◆ Data shown:
■ ■ ■ ■
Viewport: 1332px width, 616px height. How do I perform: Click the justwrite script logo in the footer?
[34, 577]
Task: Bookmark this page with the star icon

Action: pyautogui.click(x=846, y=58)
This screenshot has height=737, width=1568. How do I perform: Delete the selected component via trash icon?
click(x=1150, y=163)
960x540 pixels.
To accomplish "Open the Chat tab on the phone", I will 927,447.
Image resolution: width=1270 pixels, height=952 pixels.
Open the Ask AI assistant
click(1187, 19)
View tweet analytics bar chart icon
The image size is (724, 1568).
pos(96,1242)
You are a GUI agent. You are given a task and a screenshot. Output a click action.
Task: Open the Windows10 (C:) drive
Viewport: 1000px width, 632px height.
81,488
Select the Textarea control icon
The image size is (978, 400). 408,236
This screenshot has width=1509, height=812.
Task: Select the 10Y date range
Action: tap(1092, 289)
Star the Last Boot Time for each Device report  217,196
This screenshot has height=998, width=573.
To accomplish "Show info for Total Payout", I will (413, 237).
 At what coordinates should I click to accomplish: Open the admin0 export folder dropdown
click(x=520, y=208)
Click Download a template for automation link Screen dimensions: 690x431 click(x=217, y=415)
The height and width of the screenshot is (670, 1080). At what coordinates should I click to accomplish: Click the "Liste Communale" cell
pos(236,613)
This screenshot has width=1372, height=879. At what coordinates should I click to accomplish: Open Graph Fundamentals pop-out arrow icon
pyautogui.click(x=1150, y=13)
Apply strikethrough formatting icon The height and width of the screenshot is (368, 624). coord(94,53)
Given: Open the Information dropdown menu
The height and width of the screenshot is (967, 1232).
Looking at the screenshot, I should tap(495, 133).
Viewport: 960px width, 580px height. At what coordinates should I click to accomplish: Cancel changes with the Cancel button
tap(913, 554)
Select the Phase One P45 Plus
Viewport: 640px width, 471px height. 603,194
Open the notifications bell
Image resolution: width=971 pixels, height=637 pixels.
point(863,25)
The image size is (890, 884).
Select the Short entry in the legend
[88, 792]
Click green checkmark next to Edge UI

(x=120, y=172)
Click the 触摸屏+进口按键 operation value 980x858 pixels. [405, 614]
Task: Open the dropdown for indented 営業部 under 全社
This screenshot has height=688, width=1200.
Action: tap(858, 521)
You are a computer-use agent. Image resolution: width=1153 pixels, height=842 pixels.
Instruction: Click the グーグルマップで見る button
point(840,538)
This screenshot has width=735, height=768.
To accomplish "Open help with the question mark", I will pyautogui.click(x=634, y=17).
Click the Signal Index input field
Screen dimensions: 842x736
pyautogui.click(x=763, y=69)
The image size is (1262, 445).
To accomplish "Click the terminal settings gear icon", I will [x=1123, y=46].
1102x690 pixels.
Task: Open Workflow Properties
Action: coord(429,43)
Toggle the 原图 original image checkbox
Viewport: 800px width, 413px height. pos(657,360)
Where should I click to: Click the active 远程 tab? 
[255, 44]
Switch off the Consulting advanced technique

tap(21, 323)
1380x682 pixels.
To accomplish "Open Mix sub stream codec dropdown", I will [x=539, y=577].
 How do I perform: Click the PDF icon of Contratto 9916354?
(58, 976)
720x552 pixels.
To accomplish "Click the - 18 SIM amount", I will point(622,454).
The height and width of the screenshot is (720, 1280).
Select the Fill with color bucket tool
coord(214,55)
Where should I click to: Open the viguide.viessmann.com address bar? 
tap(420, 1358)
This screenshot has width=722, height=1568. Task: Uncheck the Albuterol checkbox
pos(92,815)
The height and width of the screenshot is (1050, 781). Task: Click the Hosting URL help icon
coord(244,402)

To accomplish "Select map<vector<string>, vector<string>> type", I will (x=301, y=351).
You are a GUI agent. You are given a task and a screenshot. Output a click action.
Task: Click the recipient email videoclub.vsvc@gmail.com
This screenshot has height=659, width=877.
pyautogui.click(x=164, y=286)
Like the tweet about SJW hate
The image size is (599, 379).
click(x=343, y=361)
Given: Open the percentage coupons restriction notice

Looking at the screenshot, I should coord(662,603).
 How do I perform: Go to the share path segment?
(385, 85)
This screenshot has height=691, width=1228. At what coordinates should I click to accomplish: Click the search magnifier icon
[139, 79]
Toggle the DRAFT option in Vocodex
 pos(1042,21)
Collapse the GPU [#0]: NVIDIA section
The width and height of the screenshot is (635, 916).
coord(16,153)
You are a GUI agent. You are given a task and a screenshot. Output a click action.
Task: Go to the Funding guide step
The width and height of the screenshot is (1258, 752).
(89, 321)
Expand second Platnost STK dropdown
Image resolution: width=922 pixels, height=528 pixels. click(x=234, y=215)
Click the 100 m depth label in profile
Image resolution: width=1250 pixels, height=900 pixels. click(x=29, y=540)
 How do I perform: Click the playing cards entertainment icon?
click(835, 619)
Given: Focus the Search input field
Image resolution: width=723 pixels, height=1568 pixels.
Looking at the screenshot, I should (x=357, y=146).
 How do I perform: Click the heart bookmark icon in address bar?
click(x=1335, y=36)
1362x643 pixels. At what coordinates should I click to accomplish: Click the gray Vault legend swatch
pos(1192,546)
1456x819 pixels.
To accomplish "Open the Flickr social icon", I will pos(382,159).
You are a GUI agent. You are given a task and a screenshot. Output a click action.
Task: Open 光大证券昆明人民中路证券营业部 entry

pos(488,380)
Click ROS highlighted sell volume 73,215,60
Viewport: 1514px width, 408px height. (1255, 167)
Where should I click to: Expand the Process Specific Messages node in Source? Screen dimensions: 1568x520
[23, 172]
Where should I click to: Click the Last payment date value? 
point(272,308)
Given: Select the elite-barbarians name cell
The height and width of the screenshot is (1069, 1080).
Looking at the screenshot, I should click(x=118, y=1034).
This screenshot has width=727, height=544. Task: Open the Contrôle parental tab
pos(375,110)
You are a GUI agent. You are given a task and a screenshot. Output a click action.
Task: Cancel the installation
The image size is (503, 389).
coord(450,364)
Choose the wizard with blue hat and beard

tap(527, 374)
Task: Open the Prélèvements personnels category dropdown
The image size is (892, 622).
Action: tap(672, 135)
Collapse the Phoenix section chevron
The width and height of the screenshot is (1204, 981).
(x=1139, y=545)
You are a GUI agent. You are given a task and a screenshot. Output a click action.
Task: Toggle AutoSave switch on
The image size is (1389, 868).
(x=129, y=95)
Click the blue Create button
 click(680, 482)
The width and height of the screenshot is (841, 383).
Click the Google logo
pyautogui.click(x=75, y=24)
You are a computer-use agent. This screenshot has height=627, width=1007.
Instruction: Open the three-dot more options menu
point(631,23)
■ ■ ■ ■
◆ What is expected: Write out exactly the lines from the line with "The width and height of the screenshot is (1204, 981)." to the close of the listing above, including both of those lines.

◆ Exercise response:
The width and height of the screenshot is (1204, 981).
(x=1139, y=545)
You are a GUI agent. You are given a task and a screenshot. Output a click action.
Task: Toggle AutoSave switch on
The image size is (1389, 868).
(x=129, y=95)
Click the blue Create button
 click(680, 482)
The width and height of the screenshot is (841, 383).
Click the Google logo
pyautogui.click(x=75, y=24)
You are a computer-use agent. This screenshot has height=627, width=1007.
Instruction: Open the three-dot more options menu
point(631,23)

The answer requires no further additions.